Abstract

Certain composite tissue allotransplants contain vascularized bone grafts (e.g., hand/forearm composite tissue allotransplants). The authors investigated the role of the vascularized bone graft within the hind-limb osteomyocutaneous flap in inducing tolerance. Brown Norway and Lewis rats were used as composite tissue allotransplant donors and recipients, respectively. Experimental groups were as follows: group I, syngeneic controls (Lewis to Lewis); group II, allogeneic controls (both received no pretransplantation total body irradiation); and groups III, IV, and V, which received 5 mg of antilymphocyte globulin administered intraperitoneally (on days -1 and 10), 1 mg/kg of tacrolimus administered intraperitoneally (on days 0 to 10), and total body irradiation (600, 400, and 200 cGy, respectively, 1 day before composite tissue allotransplantation). Each Lewis rat in groups II, III, IV, and V received a composite tissue allotransplant on day 0 in the form of a Brown Norway hind-limb osteomyocutaneous flap. Different donor hematopoietic cell lineages in recipients' peripheral blood were assessed by flow cytometry on posttransplantation days 15, 30, 60, 90, 120, and 150. Secondary Brown Norway skin grafts in recipients with composite tissue allotransplant acceptance were performed at 150 days after transplantation. Allotransplanted hind-limb osteomyocutaneous flaps produced chimerism and donor multilineage hematopoietic cells in groups III, IV, and V; composite tissue allotransplant acceptance rates in these groups were 37.5, 16.7, and 0 percent, respectively.
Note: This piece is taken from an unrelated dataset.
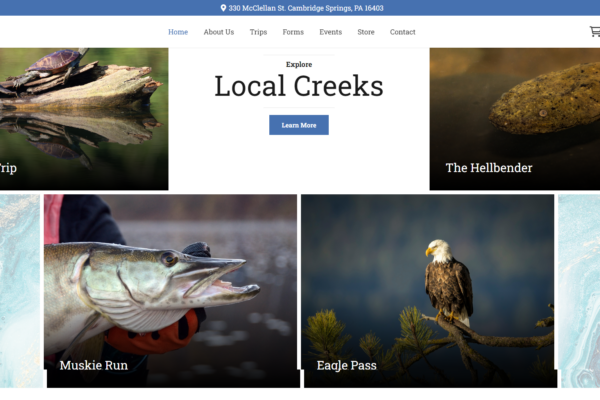Click The Hellbender caption text
Viewport: 600px width, 400px height.
(x=489, y=168)
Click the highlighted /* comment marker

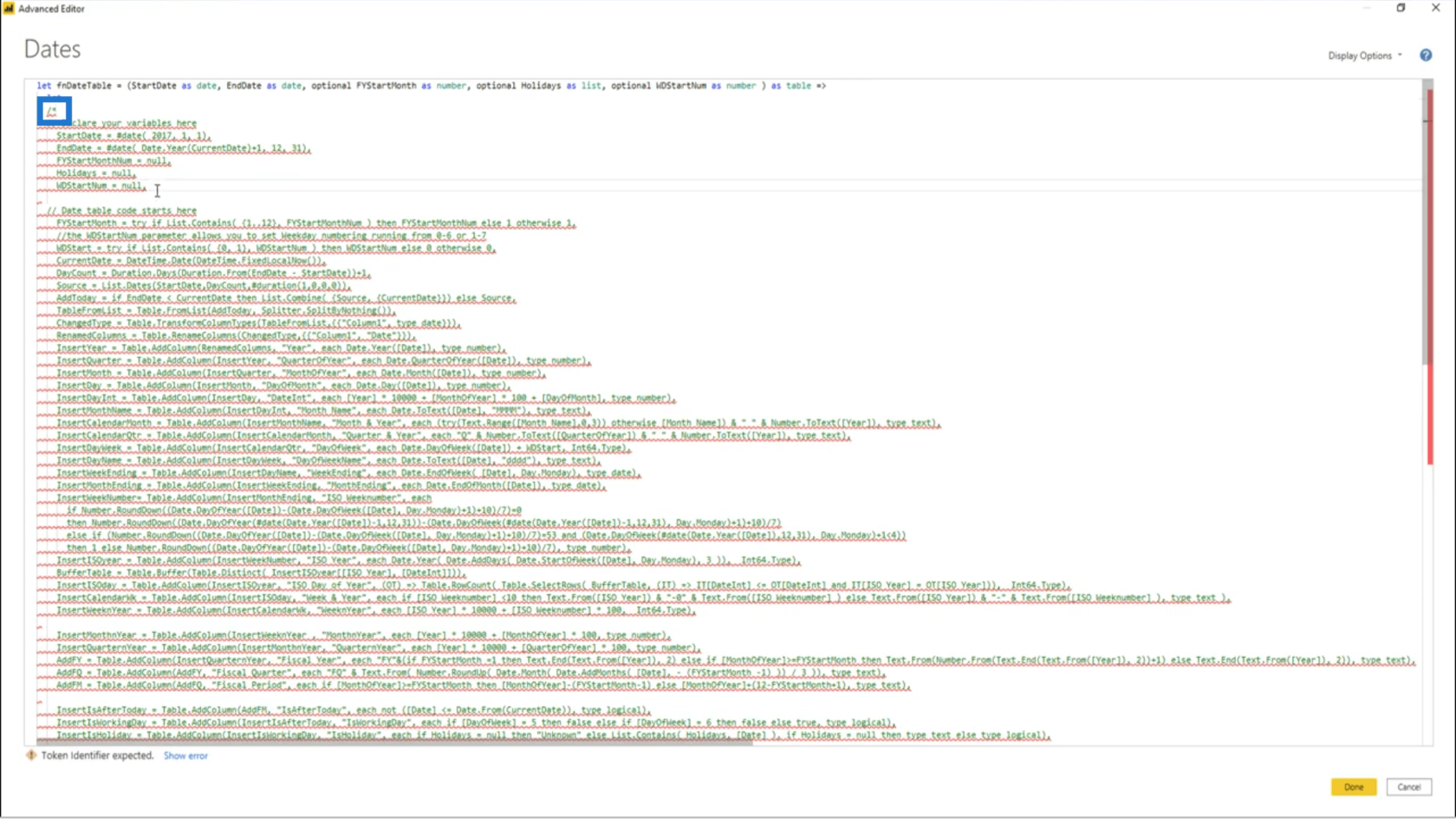[x=53, y=111]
Graft-versus-host disease occurred in 62.5 percent of group III recipients. Recipients with acute graft-versus-host disease produced a higher percentage of donor T cells compared with composite tissue allotransplant-accepting recipients (p < 0.05). Secondary Brown Norway skin graft acceptance in composite tissue allotransplant-accepting recipients confirmed durable tolerance. Vascularized bone grafts contained within composite tissue allotransplants can autocreate chimerism and tolerance in rats with partial myeloablative tacrolimus-based conditioning.